El corte de luz o black out comenzó a las 20:30 horas de ayer y se prolongó en algunos sectores hasta las 23:30 horas (hora de Chile) con un servicio bastante intermitente.

La Superintendencia de Electricidad y Combustibles (SEC) inició de inmediato en el Centro de Despacho Económico de Carga (CDEC) el análisis de los factores que llevaron al corte.

La primera información entregada el sábado fue que una falla en un transformador de 220 kV en la subestación Ancoa provocó el apagón.

Pero esa no fue la única dificultad, pues el ministro de Energía, Rodrigo Álvarez, explicó que se cayó el moderno software computacional que tiene interconectadas a todas las empresas eléctricas que operan en el Sistema Interconectado Central (SIC), lo que en la práctica hizo más complicado volver a suministrar energía al sistema.

Alvarez estuvo durante toda la noche monitoreando la situación, trasladándose luego hasta la Oficina Nacional de Emergencia (Onemi), organismo que fue blanco de críticas por el escaso manejo de información durante los primeros minutos de la crisis.

"Hubo un problema grave en el sistema de recuperación remota, por lo que se tuvo que recuperar (la energía) manual y localmente (...) esta falla no había pasado nunca. El sistema computacional, que en la práctica son utilizados por varias compañías y por el propio Cedec falló, no pudimos recuperar la energía rápidamente a distancia", dijo el ministro que entregó las primeras informaciones a través de twitter.
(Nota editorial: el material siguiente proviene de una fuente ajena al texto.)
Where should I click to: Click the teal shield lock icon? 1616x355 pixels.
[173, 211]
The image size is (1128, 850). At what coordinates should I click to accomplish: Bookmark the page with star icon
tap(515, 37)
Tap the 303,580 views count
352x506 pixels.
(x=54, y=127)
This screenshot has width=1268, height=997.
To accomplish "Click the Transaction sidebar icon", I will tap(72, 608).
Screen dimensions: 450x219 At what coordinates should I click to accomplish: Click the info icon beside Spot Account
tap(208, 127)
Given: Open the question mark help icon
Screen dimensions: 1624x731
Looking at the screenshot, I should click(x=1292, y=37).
El apagón provocó la suspensión del servicio del Metro y la consiguiente saturación de los servicios de buses. A ello se suma hechos de violencia menores en Santiago, como una turba que aprovechó la oscuridad absoluta para saquear un supermercado.

Mención aparte fue el problema vivido por los teléfonos móviles cuyas líneas primero se saturaron por la alta demanda, pero luego se cayeron siendo extremedamente complejo comunicarse en varios puntos del país.

El gobierno dijo que buscará a los responsables y reiteró que no se puede vivir una situación de este tipo. Durante 2010 se vivió otro black out en Chile, aunque en aquella ocasión se extendió por no más de 30 minutos, en aquella oportunidad el gobierno insistió en que no se puede vivir una situación de esta magnitud considerando el grave riesgo que implica dejar de contar con suministro eléctrico.